Data modelling in MongoDB is the process of deciding how to structure your documents and collections. Unlike relational databases where the schema is fixed, MongoDB gives you the flexibility to choose between embedding related data inside a document or storing it in separate collections with references. The right choice depends on your access patterns, data size, and relationship cardinality.
The two fundamental approaches to modelling relationships in MongoDB are:
// ONE-TO-ONE: EMBEDDED (preferred when data is always accessed together)
{
"_id": ObjectId("..."),
"name": "Alice Johnson",
"email": "alice@example.com",
"profile": {
"bio": "Software engineer with 8 years experience",
"avatar": "https://cdn.example.com/avatars/alice.jpg",
"website": "https://alice.dev"
}
}
// ONE-TO-ONE: REFERENCED (use when profile is large or rarely needed)

## REQUIRED WORK
Do these statements agree with the MongoDB data modelling excerpt above? (a) MongoDB fixes the schema the same way relational databases do. (b) Embedding is the preferred one-to-one approach when the data is always accessed together. (c) The referenced one-to-one approach is for a profile that is large or rarely needed. Answer yes or no for each and quote the deciding words.

## EXTRACTED ENTRIES
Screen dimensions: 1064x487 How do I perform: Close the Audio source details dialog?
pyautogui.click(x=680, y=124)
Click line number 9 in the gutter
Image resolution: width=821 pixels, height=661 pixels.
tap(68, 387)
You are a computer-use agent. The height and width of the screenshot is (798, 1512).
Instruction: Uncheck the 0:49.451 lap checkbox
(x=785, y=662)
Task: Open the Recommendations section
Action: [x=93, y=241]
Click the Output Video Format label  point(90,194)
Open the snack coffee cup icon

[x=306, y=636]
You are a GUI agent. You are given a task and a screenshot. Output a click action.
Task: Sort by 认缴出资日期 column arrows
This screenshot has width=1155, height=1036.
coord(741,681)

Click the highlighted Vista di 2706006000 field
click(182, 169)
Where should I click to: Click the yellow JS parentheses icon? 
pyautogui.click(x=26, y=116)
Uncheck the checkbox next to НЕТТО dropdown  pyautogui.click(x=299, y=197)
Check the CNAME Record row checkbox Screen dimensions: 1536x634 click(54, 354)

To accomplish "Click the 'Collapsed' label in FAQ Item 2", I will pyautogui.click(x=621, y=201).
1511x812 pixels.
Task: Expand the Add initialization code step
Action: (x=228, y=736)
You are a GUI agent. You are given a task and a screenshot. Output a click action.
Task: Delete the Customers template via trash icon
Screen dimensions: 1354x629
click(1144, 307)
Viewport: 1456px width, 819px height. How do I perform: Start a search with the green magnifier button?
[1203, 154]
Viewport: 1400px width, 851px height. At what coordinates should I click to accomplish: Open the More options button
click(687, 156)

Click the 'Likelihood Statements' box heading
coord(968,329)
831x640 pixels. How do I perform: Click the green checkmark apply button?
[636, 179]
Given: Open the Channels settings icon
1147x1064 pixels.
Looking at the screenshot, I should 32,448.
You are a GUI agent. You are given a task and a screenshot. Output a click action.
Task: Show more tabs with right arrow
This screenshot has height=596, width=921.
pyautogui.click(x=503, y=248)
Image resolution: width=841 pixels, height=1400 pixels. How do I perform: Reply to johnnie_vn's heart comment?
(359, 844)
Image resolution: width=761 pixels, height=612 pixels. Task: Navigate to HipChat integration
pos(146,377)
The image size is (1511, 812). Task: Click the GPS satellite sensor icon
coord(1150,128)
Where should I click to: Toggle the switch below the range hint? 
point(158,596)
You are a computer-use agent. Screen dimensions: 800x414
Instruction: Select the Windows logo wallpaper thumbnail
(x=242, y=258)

## SOLUTION TO THE EXERCISE
(a) No: "Unlike relational databases where the schema is fixed, MongoDB gives you the flexibility"
(b) Yes: "preferred when data is always accessed together"
(c) Yes: "use when profile is large or rarely needed"